*Text segment*
- May 1, 2021
- Posted by: admin
- Category: BitCoin, Blockchain, Cryptocurrency, Investments
As previous halving cycles along with the fundamental nature of bitcoin show, the BTC price is set to break $60,000 and go parabolic in 2021.
The price of Bitcoin has been consolidating for the last two months, and on-chain analytics and historical precedent suggest that Bitcoin is a caged bull below $60,000, ready for the next leg of parabolic price appreciation.
Halving Cycle Dynamic: Three Stages Of A Cycle
Many are familiar with the correlation between bitcoin’s supply issuance halving and the price action, but digging deeper can provide context to where bitcoin is in the current cycle, and what the future price action may hold.
The previous two bitcoin bull runs paint quite an interesting picture about the interplay of the protocol’s inelastic supply issuance schedule and the price action of the monetary asset.
To provide context: The Bitcoin network issues new supply every block on a predetermined schedule, with the amount of bitcoin issued by the protocol being reduced every 210,000 blocks, or approximately once every four years (as blocks come in at an average time of once every 10 minutes).
Stage One: The Parabolic Advance (First 70,000 Blocks After Halving)
Bitcoin miners can be thought of as the most bullish market participants, as large capital expenditure must be made before any bitcoin is even acquired, followed by the operational expenses that come with the energy needed to mine. As a result, miners hold onto as much bitcoin as they possibly can, oftentimes only selling the bare minimum to cover expenses.
Directly following a halving event, new supply issuance of bitcoin is cut by 50%, which puts downwards pressure on inefficient mining operations, which have to shut down as their revenue is cut by approximately 50% overnight.

*What this exercise asks*
1. According to the bitcoin price article, why do miners hold onto as much bitcoin as they can?
2. Answer from the bitcoin price article:
(a) For how long has the price of Bitcoin been consolidating?
(b) After how many blocks is the amount of bitcoin issued by the protocol reduced?
(c) By what percentage is new supply issuance cut directly following a halving event?
3. Copy everything from "- May 1, 2021" down to "parabolic in 2021." in the bitcoin price article, substituting "$65,000" for "$60,000".

*Listing for locating described items*
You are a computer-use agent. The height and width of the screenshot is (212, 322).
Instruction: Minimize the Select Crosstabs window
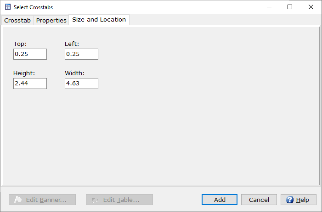(x=269, y=7)
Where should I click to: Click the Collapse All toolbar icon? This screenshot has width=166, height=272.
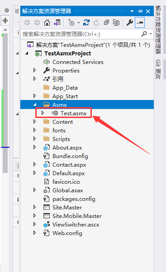click(x=106, y=23)
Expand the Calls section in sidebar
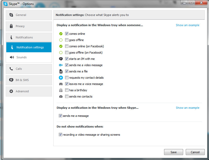Image resolution: width=209 pixels, height=160 pixels. 29,69
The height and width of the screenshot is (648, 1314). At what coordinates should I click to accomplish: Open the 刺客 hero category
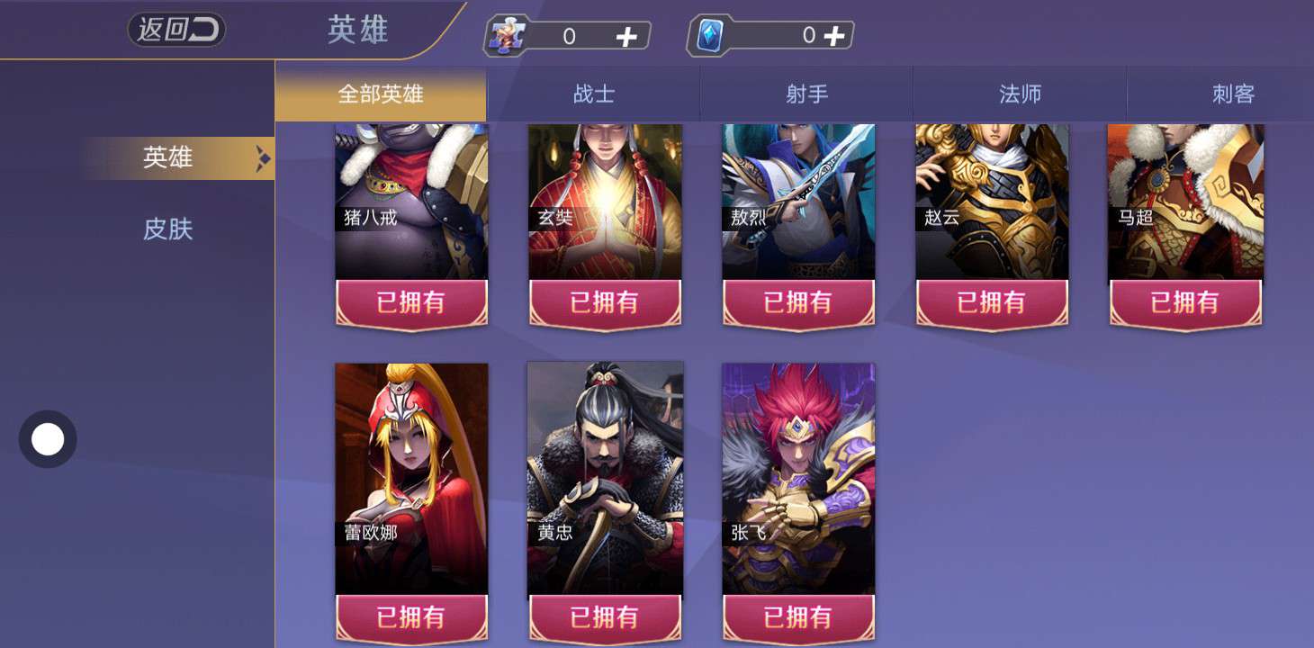[x=1233, y=94]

*Responses to the exercise*
1. Miners must make large capital expenditure before they acquire any bitcoin and then pay operational expenses for the energy needed to mine. The article therefore calls them the most bullish market participants, who hold as much bitcoin as possible and often sell only the bare minimum to cover expenses.

2.
(a) For the last two months.
(b) Every 210,000 blocks, or approximately once every four years.
(c) By 50%.

3.
- May 1, 2021
- Posted by: admin
- Category: BitCoin, Blockchain, Cryptocurrency, Investments
As previous halving cycles along with the fundamental nature of bitcoin show, the BTC price is set to break $65,000 and go parabolic in 2021.